# Tarefas e exercícios
A – Responda a estas perguntas sobre o trecho acerca de Severino Ngoenha:
(i) À porta de que congresso da Frelimo se encontra o partido?
(ii) De que universidade é Ngoenha reitor?
(iii) Segundo Ngoenha, o que acontece no MDM a quem pensa diferente?
B – Filtre os registos: que linhas contêm a palavra "width"? Copie cada uma delas.

# Trecho
# # #

Severino
Ngoenha faz uma radiografia dos partidos políticos e diz que há défice de
ideias e de democracia nos partidos
À
porta do XI Congresso da Frelimo, o académico Severino Ngoenha espera que, no
fim do evento, o partido dos camaradas se reaproxime do povo e abandone
políticas individualistas inspiradas no capitalismo e na “dulocracia”. Ngoenha
quer uma Frelimo que discuta ideias e não pessoas, para o bem da sociedade
moçambicana. Por outro lado, o filósofo e reitor da Universidade Técnica de
Moçambique (UDM) faz uma radiografia dos partidos políticos e diz que há um
défice de ideias e de democracia nos partidos, onde não se tolera o pensamento
diferente. Ngoenha chega a dizer que quem pensa diferente na Frelimo é tido
como reaccionário, na Renamo é encostado e no MDM perde apoio do partido. Neste
contexto, o académico diz que há uma necessidade de os partidos políticos reaprenderem
a fazer democracia.

# # #

# Dados para processar
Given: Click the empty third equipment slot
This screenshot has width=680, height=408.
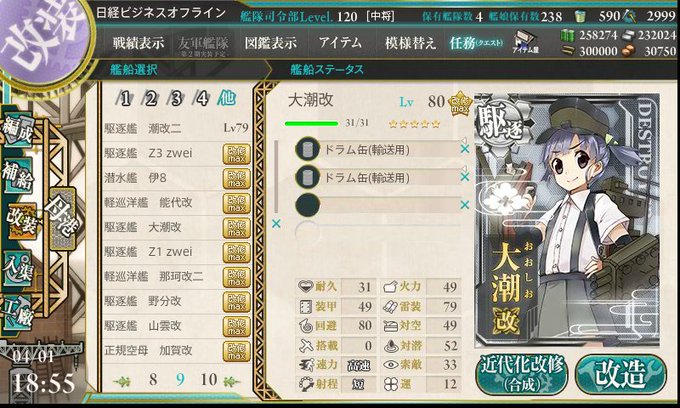Looking at the screenshot, I should [x=377, y=205].
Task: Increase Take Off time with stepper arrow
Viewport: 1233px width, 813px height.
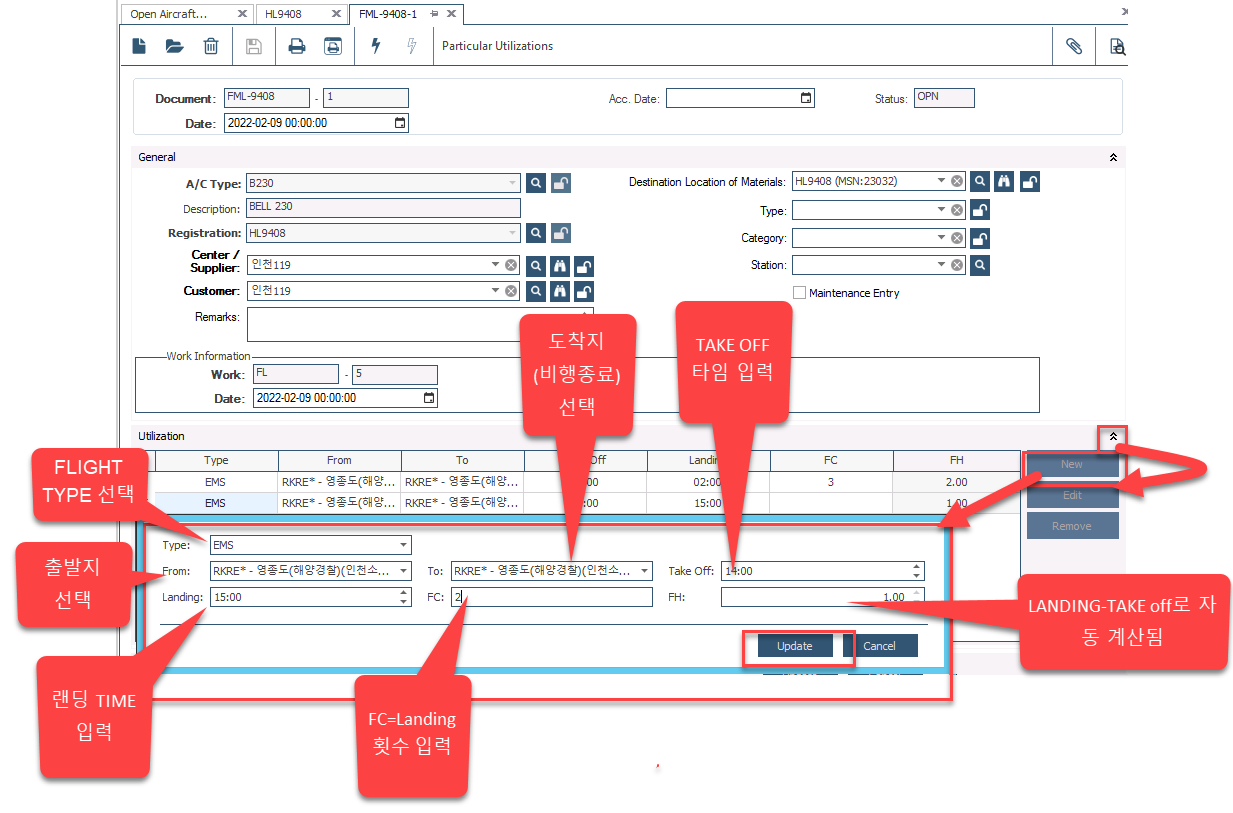Action: coord(917,567)
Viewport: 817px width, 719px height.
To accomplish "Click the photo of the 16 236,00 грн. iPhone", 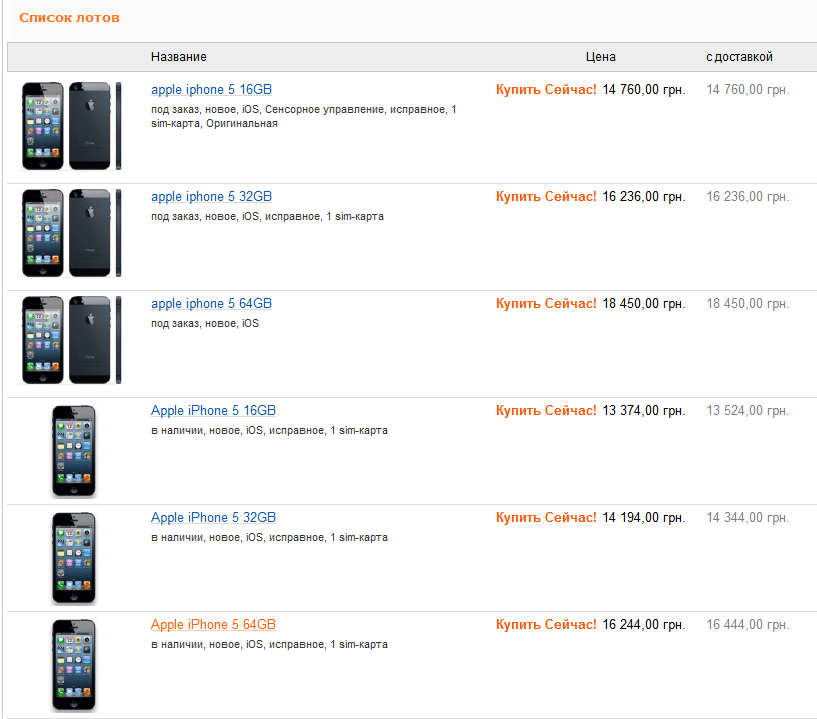I will pyautogui.click(x=71, y=233).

# # #

# Respostas por tarefa
A –
(i) O XI Congresso da Frelimo.
(ii) Da Universidade Técnica de Moçambique.
(iii) Perde apoio do partido.

B –
This screenshot has width=680, height=408.
Viewport: 1233px width, 813px height.
Viewport: 817px width, 719px height.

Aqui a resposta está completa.